Warren attorney faces charges, disbarment


By Ed Runyan

The lawyer was suspended in 2003 for lying on a deposition.

WARREN — Atty. George N. Kafantaris, whose law license was suspended for six months in 2003, is facing possible disbarment and a criminal charge related to money he received from a client’s civil case.

Kafantaris, 55, whose office is on North Park Avenue, Warren, has pleaded innocent to grand theft in Trumbull County Common Pleas Court. He was released on $2,500 bond. If convicted, he could get up to 18 months in prison.

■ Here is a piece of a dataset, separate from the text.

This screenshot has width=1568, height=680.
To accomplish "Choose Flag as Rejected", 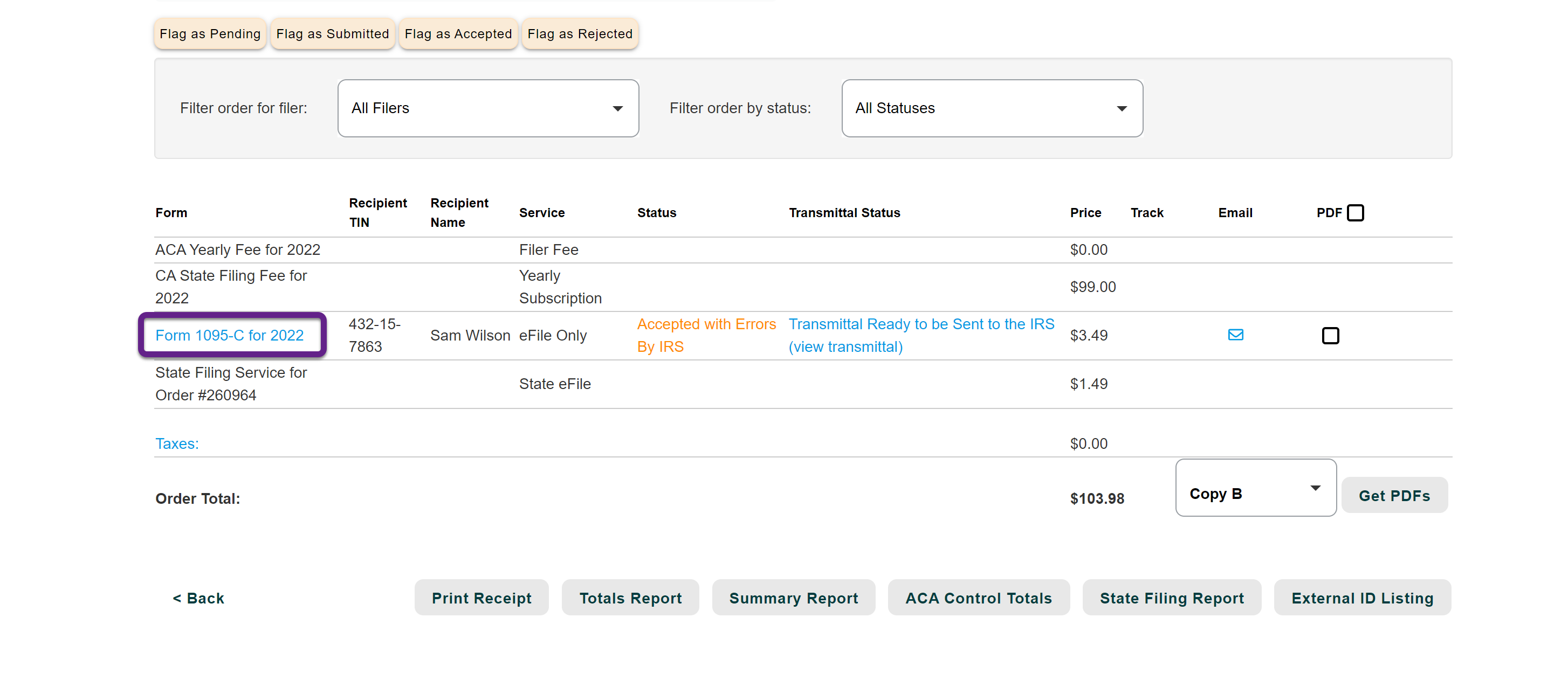I will [x=580, y=34].
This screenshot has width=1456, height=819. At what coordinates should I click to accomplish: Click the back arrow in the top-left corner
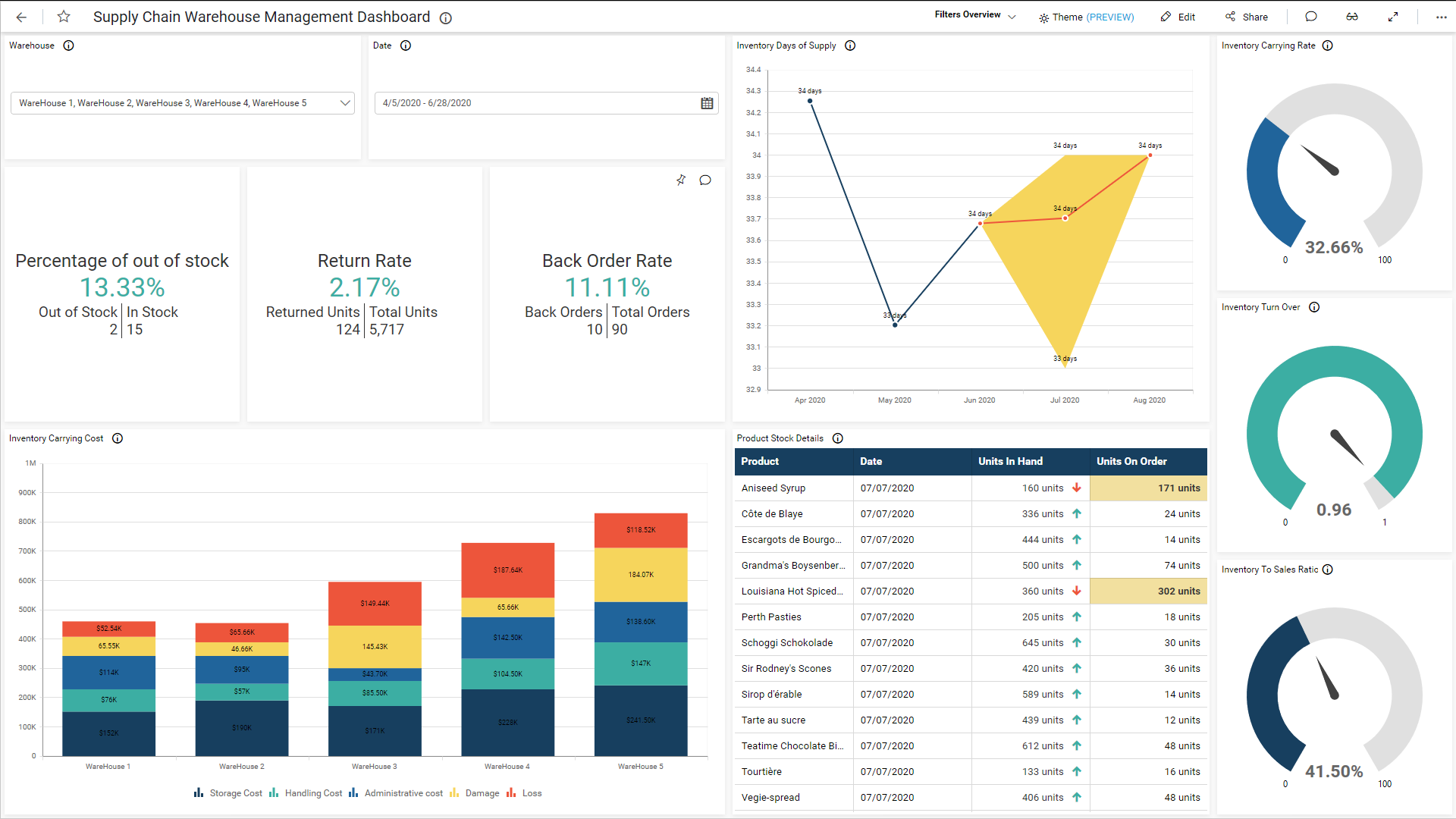tap(20, 17)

The criminal charge stems from an investigation ordered by Judge Thomas A. Swift of Trumbull County Probate Court and one done by the Trumbull County Bar Association related to a personal injury case Kafantaris handled for a Warren woman named Carol Williams.

Williams sought Kafantaris’ help after she was involved in a car crash in 1998, but she died Sept. 9, 2002, just one month before Kafantaris settled with Nationwide Insurance for $25,000 to settle her claim, court documents say.

Kafantaris didn’t tell Williams’ family he had settled the claim and deposited the money in his business trust account, said Randil Rudloff, who handled the bar association investigation along with Atty. Curtis Ambrosy.

A Williams family member asked Kafantaris about the lawsuit in February of 2004, a couple of months after Kafantaris had completed a six-month suspension of his law license on an unrelated matter.

At that point, Kafantaris came up with the $25,000 from other sources and eventually repaid the money to the family, Rudloff said.

But between February 2003 and February 2004, Kafantaris had diverted money from the trust account so that it held less than $25,000, court documents say. The account had gotten as low as $100 at certain points.

But by not maintaining a business account containing all of the money he was keeping in trust for clients, he committed an ethics violation, Rudloff said.

Chris Becker, assistant county prosecutor, said the same issues raised by the bar association and mentioned in documents from the Williams case in Probate Court form the basis of the grand theft charge.

The Williams matter also is part of the reason the bar association recommends that Kafantaris lose his law license permanently, Rudloff said.

Rudloff said the bar association has presented its findings to the Ohio Supreme Court’s Board of Commissioners, which will make a recommendation to the high court on any potential punishment.

In 2003, Kafantaris agreed to a six-month suspension of his law license as punishment for lying about having sexual relations with an office employee in a sworn deposition.

The deposition followed a lawsuit filed by the employee for battery and sexual harassment. The jury eventually sided with Kafantaris, who admitted an affair with the woman on the witness stand, according to Vindicator files.